Man kann die engagierte Literatur, die ideologisch und moralistisch ausgerichtete Literatur auf einen simplen Tugendfehler beim Literaten reduzieren: Der Angst hat, daß sich herausstellen könnte, er habe nichts zu erzählen. Der Angst hat, er könnte zu wenig sein für die Aufgabe, die er einzig in seinem Leben sieht. Und hier wird er unglaublich rasch konventionell, langweilig und unkünstlerisch, und rechtfertigt dies mit moralischer Notwendigkeit - mit Seelsorge ...

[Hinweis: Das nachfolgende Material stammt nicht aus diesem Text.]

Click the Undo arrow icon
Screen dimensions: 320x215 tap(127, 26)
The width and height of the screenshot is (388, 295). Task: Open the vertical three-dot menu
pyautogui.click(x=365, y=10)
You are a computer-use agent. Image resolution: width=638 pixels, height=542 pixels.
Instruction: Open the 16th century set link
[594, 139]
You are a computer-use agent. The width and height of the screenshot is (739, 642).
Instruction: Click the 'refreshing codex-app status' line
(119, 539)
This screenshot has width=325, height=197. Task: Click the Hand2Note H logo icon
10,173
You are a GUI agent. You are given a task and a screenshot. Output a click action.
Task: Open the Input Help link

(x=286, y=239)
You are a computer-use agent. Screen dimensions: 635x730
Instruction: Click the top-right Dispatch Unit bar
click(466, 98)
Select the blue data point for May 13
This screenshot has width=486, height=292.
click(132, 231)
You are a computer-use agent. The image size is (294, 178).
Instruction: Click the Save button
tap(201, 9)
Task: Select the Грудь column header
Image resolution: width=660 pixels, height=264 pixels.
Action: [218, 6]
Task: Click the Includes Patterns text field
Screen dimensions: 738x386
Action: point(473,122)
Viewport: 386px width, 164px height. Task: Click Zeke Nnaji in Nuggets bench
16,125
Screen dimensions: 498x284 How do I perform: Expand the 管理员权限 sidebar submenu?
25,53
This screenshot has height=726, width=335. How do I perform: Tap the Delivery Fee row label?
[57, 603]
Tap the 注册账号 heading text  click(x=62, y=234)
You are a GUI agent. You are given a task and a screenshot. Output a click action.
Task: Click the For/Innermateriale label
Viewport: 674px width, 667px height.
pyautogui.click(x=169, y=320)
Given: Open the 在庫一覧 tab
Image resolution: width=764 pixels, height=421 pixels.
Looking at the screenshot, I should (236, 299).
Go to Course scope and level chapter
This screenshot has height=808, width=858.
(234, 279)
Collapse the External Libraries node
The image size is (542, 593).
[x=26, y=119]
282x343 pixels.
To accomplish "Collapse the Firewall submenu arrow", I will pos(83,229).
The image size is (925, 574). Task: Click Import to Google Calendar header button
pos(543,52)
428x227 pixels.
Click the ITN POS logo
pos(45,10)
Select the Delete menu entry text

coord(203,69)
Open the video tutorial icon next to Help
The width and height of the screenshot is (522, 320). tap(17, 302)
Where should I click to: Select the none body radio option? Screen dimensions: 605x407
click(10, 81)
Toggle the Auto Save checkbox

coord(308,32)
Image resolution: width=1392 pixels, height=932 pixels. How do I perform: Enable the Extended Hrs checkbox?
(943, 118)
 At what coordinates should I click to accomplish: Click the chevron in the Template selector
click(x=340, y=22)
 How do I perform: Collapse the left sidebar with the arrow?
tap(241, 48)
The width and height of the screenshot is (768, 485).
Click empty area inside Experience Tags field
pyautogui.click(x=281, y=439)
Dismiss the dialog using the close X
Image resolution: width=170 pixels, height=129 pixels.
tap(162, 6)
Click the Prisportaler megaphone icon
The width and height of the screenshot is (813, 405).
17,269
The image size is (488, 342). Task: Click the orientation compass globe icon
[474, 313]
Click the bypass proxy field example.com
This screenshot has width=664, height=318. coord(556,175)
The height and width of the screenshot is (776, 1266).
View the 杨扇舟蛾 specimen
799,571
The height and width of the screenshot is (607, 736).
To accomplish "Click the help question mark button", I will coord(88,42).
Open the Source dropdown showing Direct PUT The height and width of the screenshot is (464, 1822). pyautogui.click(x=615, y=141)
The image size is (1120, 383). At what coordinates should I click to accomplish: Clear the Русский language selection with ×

Er vertraut sich nicht. Und vielleicht hat er nur Angst vor der Bescheidung, die Werk immer bedeutet: Man wird schwer in seinem Glauben geprüft und nie kann man sich den Weg der Selbstläuterung ersparen.

Also meint er, einen Inhalt explizit machen zu müssen. Und sein Werk wird Predigt. Also meint er, sich figürlich einbinden zu müssen, um etwas wert zu sein.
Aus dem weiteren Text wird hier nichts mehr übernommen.